§ **REQUIRED WORK**: Look below for the line containing "The height and" and the line containing "Task: Pick the 60-69 legend swatch"; repeat exactly those two lines and all lines between them, and nothing else.

DATA EXTRACT START

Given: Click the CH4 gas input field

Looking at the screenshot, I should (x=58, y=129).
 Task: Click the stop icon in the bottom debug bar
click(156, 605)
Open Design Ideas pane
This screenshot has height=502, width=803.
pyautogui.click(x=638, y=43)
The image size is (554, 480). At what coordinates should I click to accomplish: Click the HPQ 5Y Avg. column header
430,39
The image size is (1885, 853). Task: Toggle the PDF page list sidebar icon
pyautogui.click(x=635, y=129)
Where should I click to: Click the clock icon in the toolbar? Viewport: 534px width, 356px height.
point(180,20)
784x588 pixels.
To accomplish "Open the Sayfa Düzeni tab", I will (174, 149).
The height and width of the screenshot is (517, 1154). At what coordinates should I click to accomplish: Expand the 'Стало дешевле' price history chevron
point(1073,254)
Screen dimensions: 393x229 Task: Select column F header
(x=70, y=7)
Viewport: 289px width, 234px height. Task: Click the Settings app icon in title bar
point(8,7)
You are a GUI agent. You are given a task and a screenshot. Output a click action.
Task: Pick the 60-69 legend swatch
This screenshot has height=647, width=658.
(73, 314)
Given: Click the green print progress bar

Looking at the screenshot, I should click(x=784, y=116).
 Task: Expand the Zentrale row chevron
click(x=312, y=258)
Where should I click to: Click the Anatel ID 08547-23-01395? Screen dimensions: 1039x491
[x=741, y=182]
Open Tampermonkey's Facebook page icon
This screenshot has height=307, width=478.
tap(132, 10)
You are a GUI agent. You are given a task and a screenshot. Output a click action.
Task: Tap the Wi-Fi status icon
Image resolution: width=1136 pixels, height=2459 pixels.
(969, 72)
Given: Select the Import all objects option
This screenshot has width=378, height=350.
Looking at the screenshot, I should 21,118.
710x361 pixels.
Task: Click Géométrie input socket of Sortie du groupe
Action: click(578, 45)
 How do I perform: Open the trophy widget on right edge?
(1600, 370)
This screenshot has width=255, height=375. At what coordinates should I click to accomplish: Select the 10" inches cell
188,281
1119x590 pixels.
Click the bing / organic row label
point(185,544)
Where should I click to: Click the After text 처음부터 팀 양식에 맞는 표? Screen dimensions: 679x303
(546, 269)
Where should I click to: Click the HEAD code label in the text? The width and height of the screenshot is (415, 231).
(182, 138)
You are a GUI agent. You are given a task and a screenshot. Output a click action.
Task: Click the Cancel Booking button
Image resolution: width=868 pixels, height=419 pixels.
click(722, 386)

DATA EXTRACT END

§ **RESULT OF THIS TASK**:
The height and width of the screenshot is (517, 1154). At what coordinates should I click to accomplish: Expand the 'Стало дешевле' price history chevron
point(1073,254)
Screen dimensions: 393x229 Task: Select column F header
(x=70, y=7)
Viewport: 289px width, 234px height. Task: Click the Settings app icon in title bar
point(8,7)
You are a GUI agent. You are given a task and a screenshot. Output a click action.
Task: Pick the 60-69 legend swatch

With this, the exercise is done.